A magical glimpse into history

Earth_timeline The age of the earth is estimated to be 4.54 billion years. It took quite a time for life to appear… the earliest fossils found go back to 3.5 billion years ago. But it took quite a while for life as we know to get started. Dinosaurs appeared a mere 230 million years ago, the latest 5% of earth time. And humans? We only started to appear 2.4 million years ago… just the last 0.1% of earth time. To use the clock analogy, that’s the last 46 seconds on a 12 hour clock face.

For much of human prehistory we’ve got remarkably little to go on but a few bones here and there. To quote Ian Tattersall, Curator of Anthropology at the American Museum of Natural History in New York, from Bill Bryson’s book ‘A Short History of Nearly Everything’

“You could fit it all into the back of a pickup truck if you didn’t mind how much you jumbled everything up”

Of course as we get nearer to the current day the amount of evidence increases.

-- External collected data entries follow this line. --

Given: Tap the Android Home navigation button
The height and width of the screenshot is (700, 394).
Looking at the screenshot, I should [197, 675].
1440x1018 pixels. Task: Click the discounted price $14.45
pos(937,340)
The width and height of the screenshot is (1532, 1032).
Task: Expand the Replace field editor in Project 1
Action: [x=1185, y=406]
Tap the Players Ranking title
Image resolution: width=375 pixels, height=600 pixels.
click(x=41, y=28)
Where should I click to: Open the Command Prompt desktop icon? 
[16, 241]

But in 1826 something magical took place which changed the way we view the past forever. The first permanent photograph was produced by a French inventor with the tricky name of Joseph Nicéphore Niépce. Unfortunately the first image, produced on a polished pewterplate covered with a petroleum derivative, was accidentally destroyed. But who could imagine the impact photography would have on the world, and more important on viewing history. Not only are we now more careful about retaining documents, but we can also see into the past. We’ve only got just under 200 years worth of historical images to view… how valuable will that be in a thousand years, in ten thousand years?

So here’s a series of photographs from the past, courtesy of that wonderful web site Listverse. A magical glimpse into history!

 

This photo was taken around 1848 and shows a hilltop house with a lawn surrounded by a picket fence. It also shows a blurred horse-drawn carriage in the foreground. Believe it or not it’s a photo of New York, Manhattan’s Upper West Side in fact.

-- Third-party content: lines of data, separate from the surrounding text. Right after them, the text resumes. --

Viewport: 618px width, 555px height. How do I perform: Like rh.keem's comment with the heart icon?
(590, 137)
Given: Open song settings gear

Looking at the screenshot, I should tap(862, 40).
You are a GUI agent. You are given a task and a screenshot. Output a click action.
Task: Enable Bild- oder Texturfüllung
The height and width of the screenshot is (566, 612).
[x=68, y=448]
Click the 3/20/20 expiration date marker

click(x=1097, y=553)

Taken by Nicéphore Niépce, this is the first photograph ever taken which still exists. He called his method heliography (sun writing) and this photograph took 8 hours of exposure time (hence sunlight on both sides of the building).


This photo was taken on April 18th, 1906. It’s the most famous photograph of the devastation caused by San Francisco earthquake, taken by Arnold Genthe on a borrowed camera.


This is the only indisputable photo of Billy the Kid , said to have been taken in January 1880 in front of Beaver Smith’s saloon gambling hall in Fort Sumner, New Mexico Territory. He was relatively unknown during his own lifetime but became a legend a year after his death when his killer, Sheriff Patrick Garrett, published a biography titled The Authentic Life of Billy the Kid. According to legend Billy the Kid killed 21 men, one for each year of his life.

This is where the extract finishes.